*** Task material ***

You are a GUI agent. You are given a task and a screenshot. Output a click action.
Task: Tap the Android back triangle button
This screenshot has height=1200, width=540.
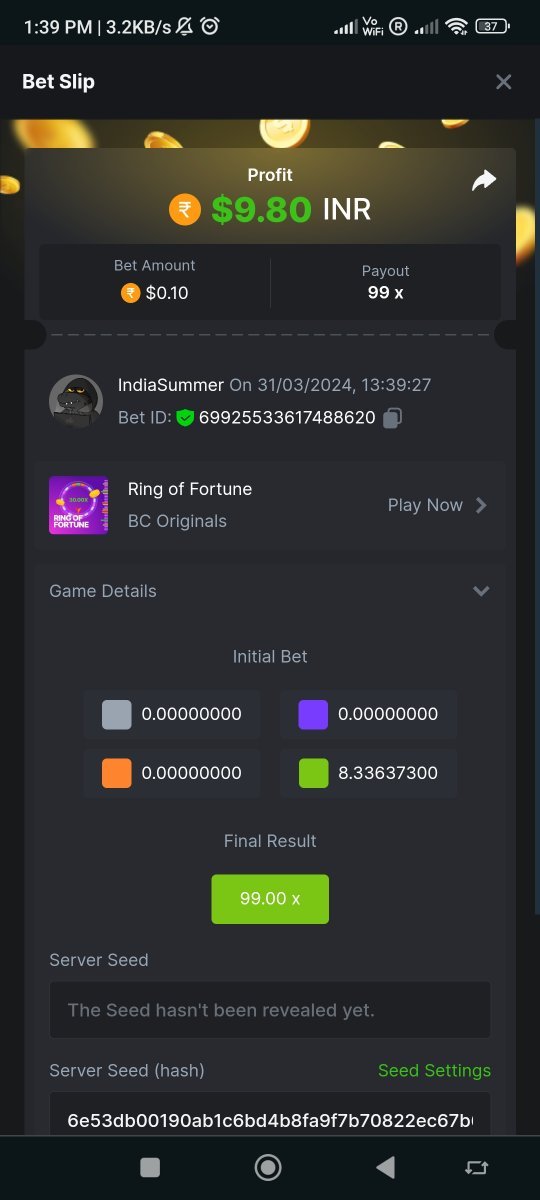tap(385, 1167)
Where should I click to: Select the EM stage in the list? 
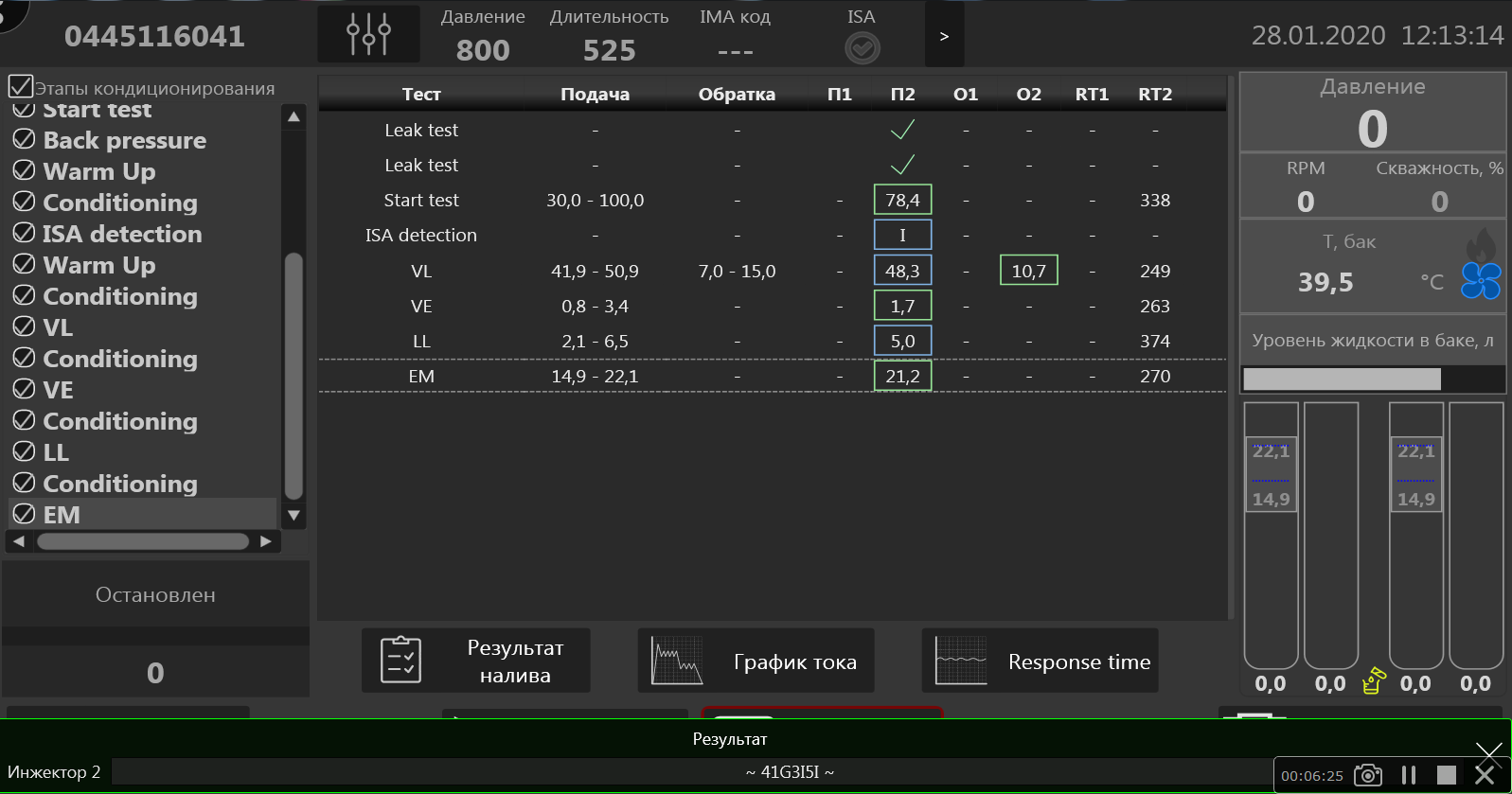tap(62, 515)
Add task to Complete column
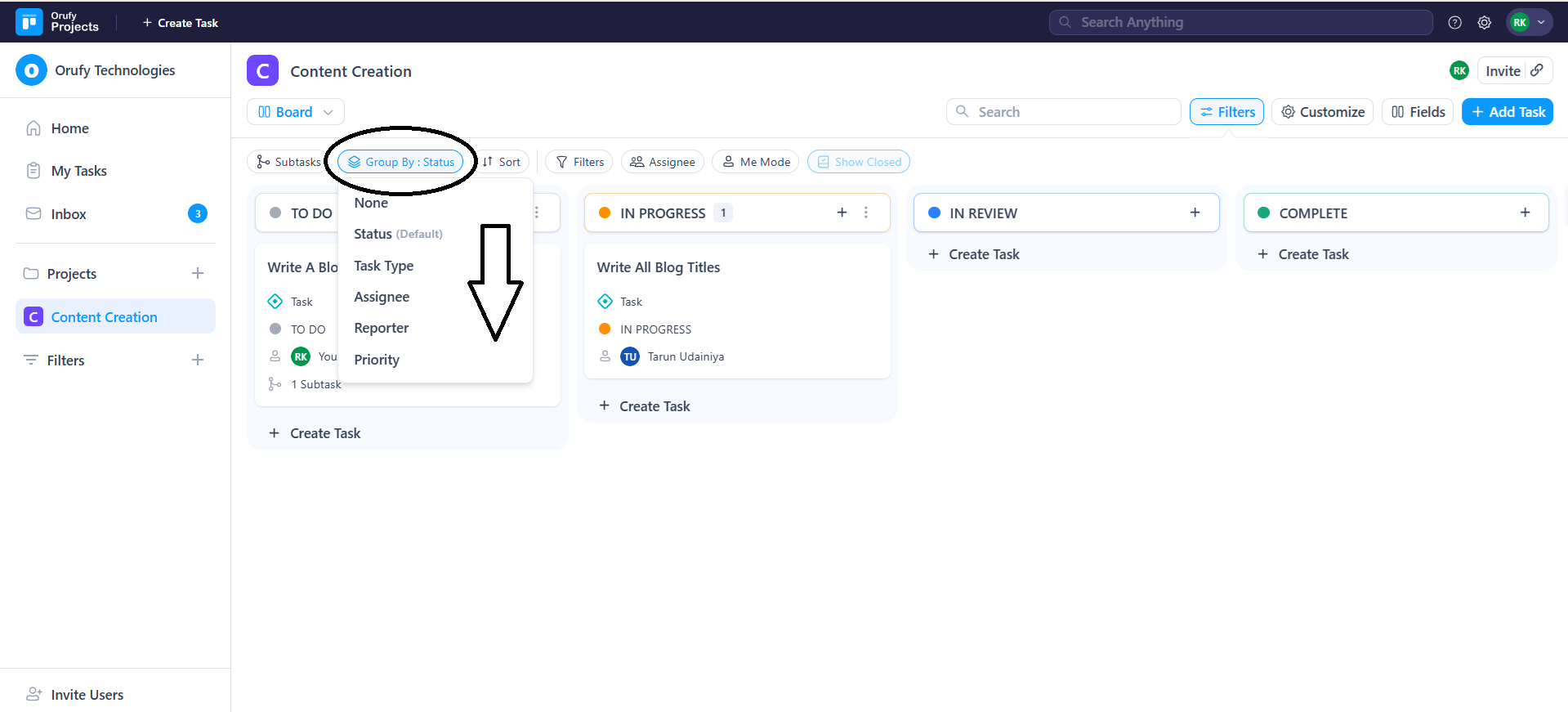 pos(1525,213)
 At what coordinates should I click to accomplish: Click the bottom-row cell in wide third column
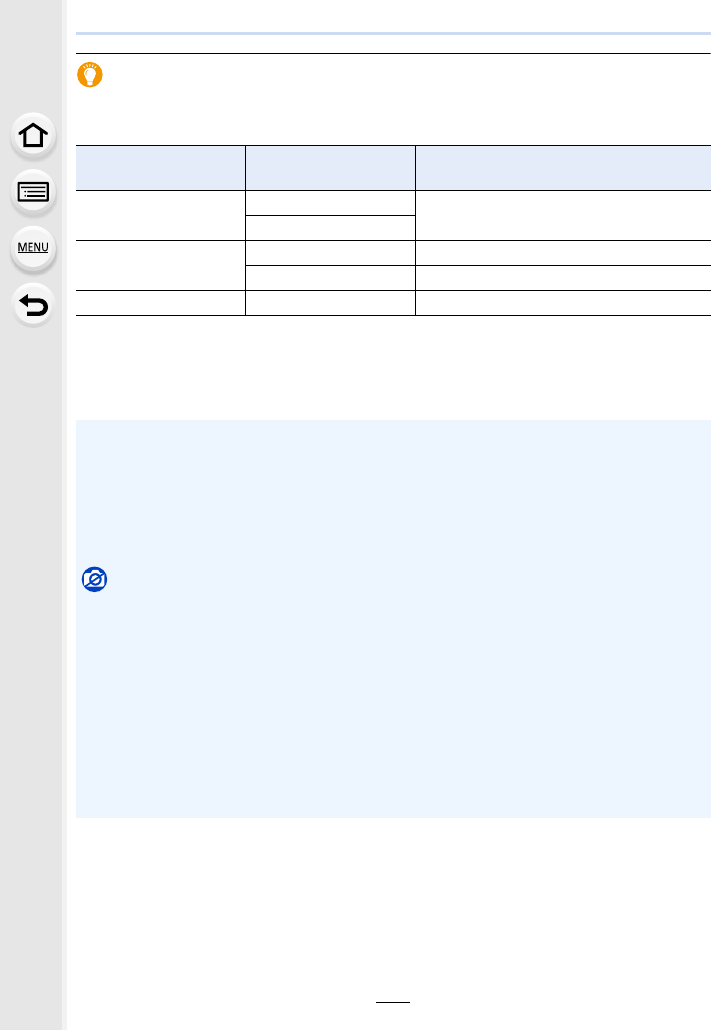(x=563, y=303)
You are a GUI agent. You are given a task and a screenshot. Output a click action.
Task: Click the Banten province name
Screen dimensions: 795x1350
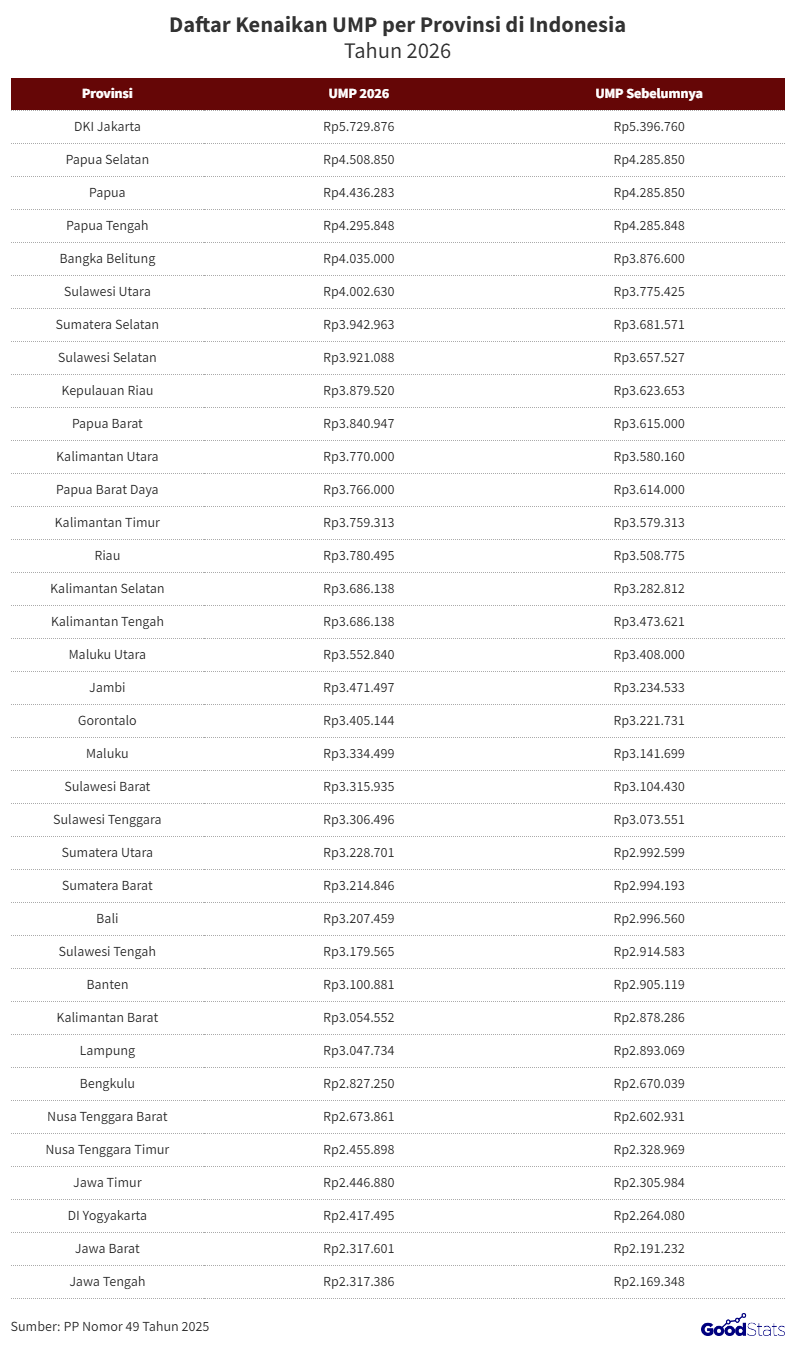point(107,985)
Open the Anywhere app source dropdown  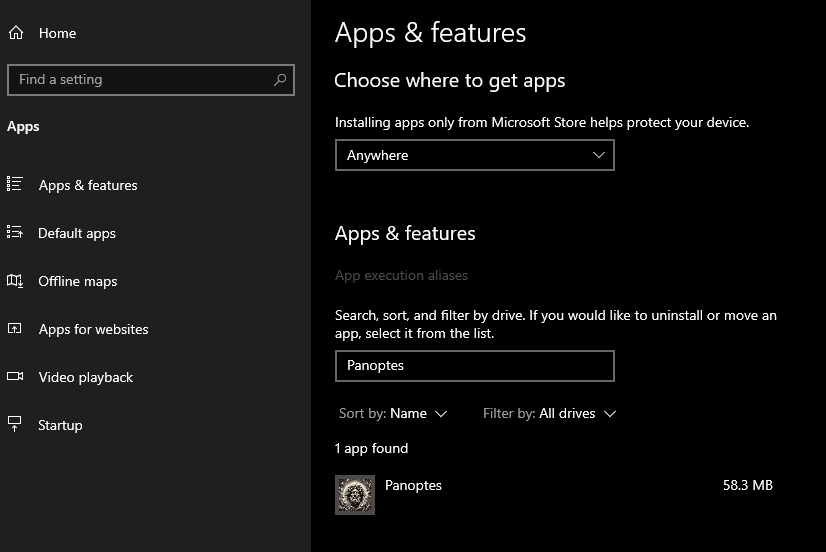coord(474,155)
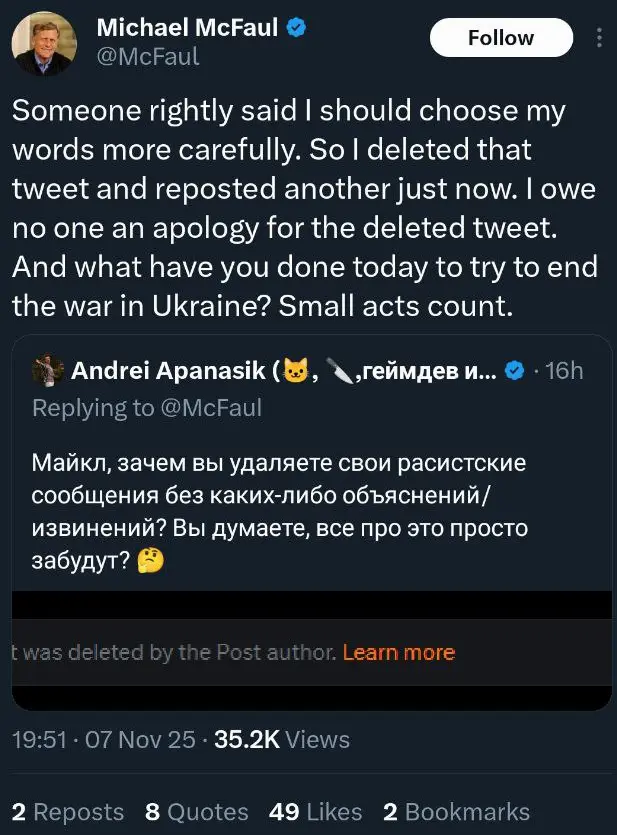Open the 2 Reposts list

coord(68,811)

*** End of Task material ***

**What the task asks**
Repeat the data verbatim through the "Task: Click the Banten province name" line, no pictures.

**Result**
You are a GUI agent. You are given a task and a screenshot. Output a click action.
Task: Tap the Android back triangle button
This screenshot has height=1200, width=540.
tap(385, 1167)
Where should I click to: Select the EM stage in the list? 
tap(62, 515)
Add task to Complete column
 pos(1525,213)
 At what coordinates should I click to accomplish: Click the bottom-row cell in wide third column
(x=563, y=303)
You are a GUI agent. You are given a task and a screenshot. Output a click action.
Task: Click the Banten province name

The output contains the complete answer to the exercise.